### STUDY MATERIAL ###
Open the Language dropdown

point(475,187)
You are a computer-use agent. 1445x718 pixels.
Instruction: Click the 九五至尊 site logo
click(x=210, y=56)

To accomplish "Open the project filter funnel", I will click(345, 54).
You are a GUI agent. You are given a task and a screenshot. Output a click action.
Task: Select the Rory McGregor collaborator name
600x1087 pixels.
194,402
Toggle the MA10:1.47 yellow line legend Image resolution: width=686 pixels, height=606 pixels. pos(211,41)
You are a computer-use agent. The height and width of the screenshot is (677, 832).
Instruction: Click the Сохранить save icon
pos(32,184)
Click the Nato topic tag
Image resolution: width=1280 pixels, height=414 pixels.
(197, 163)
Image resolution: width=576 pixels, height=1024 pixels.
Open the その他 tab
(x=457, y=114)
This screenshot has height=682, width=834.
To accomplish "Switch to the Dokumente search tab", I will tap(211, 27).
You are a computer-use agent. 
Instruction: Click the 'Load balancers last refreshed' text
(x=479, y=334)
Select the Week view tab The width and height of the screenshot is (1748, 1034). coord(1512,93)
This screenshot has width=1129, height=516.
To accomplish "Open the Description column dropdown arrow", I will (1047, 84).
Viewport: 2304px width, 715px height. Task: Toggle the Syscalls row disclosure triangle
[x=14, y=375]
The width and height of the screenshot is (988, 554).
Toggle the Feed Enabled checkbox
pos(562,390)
###
EXERCISE:
The expected output is a verbatim retyping of each line from the one with "This screenshot has width=1129, height=516." to the end of the listing above, with both end lines kept and nothing added.

ANSWER TO THE PROBLEM:
This screenshot has width=1129, height=516.
To accomplish "Open the Description column dropdown arrow", I will (1047, 84).
Viewport: 2304px width, 715px height. Task: Toggle the Syscalls row disclosure triangle
[x=14, y=375]
The width and height of the screenshot is (988, 554).
Toggle the Feed Enabled checkbox
pos(562,390)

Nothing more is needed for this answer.